Il decreto firmato dal ministro degli Esteri Luigi Di Maio di concerto con i colleghi dell’Interno Luciana Lamorgese e della Giustizia Alfonso Bonafesde si colloca esattamente nella tradizione recente sul restringimento del campo dei diritti.

Eppure, avevamo sperato in una nuova politica della ragionevolezza, concreta e rispettosa delle persone, senza fughe in avanti umanitarie o terzomondiste. Ma, da un’aspettativa della discontinuità che per opportunità politica aveva rinviato nel tempo una revisione dei decreti legge sicurezza uno e due, siamo passati a misure per la loro concreta attuazione. Un decreto che non serve a nulla, se non alla propaganda in feroce continuità con il precedente ministro dell’Interno. Dev’essere chiaro a tutti che in mancanza di accordi di riammissione non cambierà nulla, ma si aggraverà ulteriormente la posizione di chi avrebbe potuto sperare in un onesto esame della propria sfortunata storia personale. E invece no!

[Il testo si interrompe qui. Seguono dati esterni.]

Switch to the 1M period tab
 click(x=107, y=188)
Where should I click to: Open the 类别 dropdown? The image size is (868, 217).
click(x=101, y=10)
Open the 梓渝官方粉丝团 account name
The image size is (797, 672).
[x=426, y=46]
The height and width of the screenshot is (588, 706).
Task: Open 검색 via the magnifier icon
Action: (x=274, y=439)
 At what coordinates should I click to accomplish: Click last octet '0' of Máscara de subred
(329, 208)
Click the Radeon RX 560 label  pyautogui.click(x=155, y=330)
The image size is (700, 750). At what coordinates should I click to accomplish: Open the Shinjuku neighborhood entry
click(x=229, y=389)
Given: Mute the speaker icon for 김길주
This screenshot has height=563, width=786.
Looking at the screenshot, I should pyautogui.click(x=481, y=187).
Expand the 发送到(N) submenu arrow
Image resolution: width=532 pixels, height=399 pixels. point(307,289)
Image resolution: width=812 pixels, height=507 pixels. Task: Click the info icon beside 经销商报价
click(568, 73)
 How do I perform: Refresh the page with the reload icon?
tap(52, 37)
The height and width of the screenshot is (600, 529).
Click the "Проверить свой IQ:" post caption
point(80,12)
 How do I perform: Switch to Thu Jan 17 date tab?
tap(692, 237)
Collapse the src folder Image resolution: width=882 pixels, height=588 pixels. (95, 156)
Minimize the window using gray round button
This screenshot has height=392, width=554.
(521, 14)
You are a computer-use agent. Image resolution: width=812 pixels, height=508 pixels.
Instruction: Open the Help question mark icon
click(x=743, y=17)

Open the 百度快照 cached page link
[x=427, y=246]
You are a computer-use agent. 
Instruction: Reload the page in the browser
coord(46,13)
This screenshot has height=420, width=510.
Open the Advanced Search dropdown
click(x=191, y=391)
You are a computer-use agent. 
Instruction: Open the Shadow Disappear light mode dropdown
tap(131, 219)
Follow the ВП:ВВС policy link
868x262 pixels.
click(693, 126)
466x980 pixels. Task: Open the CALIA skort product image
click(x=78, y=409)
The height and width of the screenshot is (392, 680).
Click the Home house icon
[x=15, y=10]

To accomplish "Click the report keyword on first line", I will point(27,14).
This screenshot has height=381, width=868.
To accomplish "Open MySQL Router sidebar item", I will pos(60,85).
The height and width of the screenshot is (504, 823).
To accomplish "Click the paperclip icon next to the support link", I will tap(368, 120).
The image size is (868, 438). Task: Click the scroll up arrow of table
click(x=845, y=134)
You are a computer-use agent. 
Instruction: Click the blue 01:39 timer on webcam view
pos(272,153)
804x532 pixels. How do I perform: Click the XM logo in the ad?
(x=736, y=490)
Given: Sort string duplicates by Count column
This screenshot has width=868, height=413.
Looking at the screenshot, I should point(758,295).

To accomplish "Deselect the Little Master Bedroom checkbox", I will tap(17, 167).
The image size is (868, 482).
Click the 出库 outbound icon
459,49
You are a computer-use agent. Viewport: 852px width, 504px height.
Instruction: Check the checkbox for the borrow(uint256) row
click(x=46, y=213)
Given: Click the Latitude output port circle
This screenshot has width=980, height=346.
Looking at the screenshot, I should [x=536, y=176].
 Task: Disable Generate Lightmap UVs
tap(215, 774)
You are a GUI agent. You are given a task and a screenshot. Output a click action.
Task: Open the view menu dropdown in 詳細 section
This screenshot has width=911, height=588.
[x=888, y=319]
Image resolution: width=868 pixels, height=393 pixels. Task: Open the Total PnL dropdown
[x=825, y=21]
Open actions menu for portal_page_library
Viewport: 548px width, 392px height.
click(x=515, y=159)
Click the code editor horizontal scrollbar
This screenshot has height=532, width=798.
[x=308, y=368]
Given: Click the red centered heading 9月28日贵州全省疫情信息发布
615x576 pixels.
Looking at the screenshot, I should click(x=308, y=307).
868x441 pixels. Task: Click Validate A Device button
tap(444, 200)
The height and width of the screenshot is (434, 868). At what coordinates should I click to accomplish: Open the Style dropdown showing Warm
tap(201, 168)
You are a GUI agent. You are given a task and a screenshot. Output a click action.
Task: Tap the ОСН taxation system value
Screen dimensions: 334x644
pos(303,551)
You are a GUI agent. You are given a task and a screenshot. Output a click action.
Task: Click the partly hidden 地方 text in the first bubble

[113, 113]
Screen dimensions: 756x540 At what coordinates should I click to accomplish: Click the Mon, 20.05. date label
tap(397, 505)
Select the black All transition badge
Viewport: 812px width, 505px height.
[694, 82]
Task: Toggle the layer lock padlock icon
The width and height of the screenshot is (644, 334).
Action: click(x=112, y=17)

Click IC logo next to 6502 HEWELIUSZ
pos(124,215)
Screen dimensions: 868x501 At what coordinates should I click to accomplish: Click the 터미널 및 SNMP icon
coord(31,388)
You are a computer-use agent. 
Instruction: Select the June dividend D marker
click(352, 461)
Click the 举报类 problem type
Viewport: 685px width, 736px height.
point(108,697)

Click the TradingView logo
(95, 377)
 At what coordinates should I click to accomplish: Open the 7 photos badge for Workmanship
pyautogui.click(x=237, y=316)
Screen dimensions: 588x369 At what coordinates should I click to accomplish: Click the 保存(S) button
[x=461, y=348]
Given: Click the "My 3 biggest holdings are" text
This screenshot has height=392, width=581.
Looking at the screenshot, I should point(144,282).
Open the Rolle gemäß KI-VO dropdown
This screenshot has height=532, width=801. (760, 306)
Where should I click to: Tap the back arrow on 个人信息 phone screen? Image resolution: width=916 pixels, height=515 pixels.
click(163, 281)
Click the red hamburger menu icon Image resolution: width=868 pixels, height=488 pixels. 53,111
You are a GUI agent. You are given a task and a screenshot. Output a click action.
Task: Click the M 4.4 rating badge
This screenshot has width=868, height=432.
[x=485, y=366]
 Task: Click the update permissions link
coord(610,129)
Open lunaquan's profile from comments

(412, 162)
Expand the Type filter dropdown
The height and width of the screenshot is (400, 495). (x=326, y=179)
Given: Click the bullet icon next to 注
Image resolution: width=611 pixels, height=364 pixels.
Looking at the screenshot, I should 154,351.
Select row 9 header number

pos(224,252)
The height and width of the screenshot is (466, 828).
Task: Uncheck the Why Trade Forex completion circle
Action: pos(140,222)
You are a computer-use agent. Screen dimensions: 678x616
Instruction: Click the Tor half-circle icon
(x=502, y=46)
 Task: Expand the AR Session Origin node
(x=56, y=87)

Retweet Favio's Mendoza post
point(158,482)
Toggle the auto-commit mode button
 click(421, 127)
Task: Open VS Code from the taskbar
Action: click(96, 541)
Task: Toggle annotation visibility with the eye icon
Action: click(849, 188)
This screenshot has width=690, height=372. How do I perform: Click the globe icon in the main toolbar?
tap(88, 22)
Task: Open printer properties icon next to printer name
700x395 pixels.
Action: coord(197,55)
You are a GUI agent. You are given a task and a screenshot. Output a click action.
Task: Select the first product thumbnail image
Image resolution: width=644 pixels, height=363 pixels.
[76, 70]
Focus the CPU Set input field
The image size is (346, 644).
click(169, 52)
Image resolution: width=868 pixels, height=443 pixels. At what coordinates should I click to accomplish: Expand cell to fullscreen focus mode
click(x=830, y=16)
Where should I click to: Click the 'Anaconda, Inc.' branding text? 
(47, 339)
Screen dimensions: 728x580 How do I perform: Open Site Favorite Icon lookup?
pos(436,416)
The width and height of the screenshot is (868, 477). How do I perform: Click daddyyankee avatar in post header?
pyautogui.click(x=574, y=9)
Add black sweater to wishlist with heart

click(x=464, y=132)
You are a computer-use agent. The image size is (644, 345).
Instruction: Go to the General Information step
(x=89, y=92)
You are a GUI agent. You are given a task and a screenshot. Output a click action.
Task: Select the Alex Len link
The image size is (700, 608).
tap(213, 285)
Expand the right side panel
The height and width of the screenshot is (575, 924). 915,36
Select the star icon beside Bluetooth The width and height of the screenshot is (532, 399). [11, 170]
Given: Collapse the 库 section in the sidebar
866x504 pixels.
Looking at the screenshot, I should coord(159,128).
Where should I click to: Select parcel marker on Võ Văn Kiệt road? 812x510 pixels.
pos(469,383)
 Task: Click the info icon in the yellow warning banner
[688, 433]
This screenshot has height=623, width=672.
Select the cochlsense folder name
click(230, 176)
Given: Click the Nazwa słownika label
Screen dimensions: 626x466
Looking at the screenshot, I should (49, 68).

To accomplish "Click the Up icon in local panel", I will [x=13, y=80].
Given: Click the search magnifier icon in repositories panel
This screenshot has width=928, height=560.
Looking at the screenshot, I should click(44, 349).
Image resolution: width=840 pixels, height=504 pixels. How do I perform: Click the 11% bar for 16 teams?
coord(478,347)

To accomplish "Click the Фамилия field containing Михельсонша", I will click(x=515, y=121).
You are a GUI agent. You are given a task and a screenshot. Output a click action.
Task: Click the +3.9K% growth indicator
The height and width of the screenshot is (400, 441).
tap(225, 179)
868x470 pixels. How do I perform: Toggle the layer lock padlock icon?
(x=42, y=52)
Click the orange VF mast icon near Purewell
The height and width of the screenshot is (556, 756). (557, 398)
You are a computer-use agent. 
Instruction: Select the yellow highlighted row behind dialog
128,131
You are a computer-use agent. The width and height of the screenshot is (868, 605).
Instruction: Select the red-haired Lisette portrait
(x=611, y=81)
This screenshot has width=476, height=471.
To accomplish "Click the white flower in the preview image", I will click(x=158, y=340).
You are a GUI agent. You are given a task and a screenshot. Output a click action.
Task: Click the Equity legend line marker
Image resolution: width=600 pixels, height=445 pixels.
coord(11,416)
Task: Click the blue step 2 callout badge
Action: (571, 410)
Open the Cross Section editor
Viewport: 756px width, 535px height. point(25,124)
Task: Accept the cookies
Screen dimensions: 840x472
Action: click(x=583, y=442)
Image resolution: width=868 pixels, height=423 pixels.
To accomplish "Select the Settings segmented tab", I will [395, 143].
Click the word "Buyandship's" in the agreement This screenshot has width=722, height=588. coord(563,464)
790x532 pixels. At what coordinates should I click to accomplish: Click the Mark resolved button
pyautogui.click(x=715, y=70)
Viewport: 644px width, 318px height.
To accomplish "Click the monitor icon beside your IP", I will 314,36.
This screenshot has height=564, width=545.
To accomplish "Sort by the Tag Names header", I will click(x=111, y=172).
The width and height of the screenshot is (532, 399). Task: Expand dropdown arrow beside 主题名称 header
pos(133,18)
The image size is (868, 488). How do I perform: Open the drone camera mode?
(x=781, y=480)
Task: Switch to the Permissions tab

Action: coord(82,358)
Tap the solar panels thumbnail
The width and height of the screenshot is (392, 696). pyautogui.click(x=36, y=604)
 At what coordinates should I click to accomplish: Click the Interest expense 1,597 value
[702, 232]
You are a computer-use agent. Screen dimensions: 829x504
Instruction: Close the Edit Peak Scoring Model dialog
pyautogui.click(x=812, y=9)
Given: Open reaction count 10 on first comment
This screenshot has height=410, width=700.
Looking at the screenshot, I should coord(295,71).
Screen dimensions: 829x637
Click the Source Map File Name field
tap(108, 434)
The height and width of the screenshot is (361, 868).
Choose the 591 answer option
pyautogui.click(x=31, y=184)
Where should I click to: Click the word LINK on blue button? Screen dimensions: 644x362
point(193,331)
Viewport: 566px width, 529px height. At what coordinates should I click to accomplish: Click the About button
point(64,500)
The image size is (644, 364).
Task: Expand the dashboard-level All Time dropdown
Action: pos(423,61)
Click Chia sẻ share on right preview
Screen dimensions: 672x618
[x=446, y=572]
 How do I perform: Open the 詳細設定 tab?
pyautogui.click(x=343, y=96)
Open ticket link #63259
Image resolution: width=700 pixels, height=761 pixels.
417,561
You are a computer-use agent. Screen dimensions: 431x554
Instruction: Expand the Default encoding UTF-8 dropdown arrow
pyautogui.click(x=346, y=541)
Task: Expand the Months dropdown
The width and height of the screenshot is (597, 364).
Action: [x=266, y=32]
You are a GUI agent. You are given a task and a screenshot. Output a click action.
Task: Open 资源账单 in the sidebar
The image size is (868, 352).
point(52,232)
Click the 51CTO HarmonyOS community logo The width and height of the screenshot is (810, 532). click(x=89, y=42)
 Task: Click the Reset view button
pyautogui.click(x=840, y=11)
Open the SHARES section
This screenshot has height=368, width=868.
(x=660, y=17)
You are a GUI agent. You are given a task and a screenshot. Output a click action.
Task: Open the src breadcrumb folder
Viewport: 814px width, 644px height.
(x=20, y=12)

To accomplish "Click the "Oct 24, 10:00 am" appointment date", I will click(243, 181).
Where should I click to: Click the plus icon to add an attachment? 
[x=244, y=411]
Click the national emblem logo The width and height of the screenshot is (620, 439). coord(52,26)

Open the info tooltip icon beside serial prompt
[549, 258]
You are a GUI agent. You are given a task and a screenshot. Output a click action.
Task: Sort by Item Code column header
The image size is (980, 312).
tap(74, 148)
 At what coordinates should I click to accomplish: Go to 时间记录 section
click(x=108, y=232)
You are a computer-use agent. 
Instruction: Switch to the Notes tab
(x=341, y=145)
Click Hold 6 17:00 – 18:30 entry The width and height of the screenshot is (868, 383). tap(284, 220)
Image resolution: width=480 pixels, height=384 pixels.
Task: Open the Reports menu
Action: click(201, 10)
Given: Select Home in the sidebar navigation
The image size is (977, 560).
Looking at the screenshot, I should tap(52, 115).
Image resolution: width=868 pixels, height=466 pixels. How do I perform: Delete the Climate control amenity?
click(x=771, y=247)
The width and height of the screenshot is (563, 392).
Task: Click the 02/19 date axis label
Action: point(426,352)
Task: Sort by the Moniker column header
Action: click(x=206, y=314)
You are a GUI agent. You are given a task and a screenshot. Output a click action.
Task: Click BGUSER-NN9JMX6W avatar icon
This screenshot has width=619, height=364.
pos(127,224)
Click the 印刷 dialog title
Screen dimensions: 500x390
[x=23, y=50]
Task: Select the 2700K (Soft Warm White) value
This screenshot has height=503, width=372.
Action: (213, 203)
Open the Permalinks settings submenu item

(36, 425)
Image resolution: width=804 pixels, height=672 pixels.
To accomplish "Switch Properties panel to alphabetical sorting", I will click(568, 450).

Continuiamo a costruire l’incertezza sul futuro delle persone, così come si è fatto con la soppressione della protezione umanitaria.
Non si tratta di essere buoni o cattivi, ma di volersi fermare un attimo per capire: i rimpatri che si possono fare in misura consistente sono quelli volontari sostenuti dai fondi europei, quelli forzati sono solo una bandiera ideologica perché la riammissione nei paesi di origine determina fibrillazione nei paesi stessi e quindi una resistenza forte ad accettare politiche di rimpatrio. Va quindi riservata ai numeri limitati dei casi essenziali.

Allo stesso modo è illusorio, e ci proviamo dal 2016, chiedere a paesi come Libia e Tunisia e lo stesso Marocco di rendersi disponibili a realizzare centri di accoglienza per impedire il transito verso l’Unione europea; le sole politiche che possono consentire una corretta gestione del fenomeno migratorio sono l’apertura anche se limitata nei numeri di ingressi legali per lavoro, i canali umanitari per le persone vulnerabili e in condizioni di ottenere la protezione internazionale, il sostegno a politiche di sviluppo e occupazionali nei paesi del nord Africa per ridurre la forbice di diseguaglianza che è ormai diventata insopportabile. E tutto questo va fatto assieme in un percorso condiviso che la casa comune europea deve saperci offrire.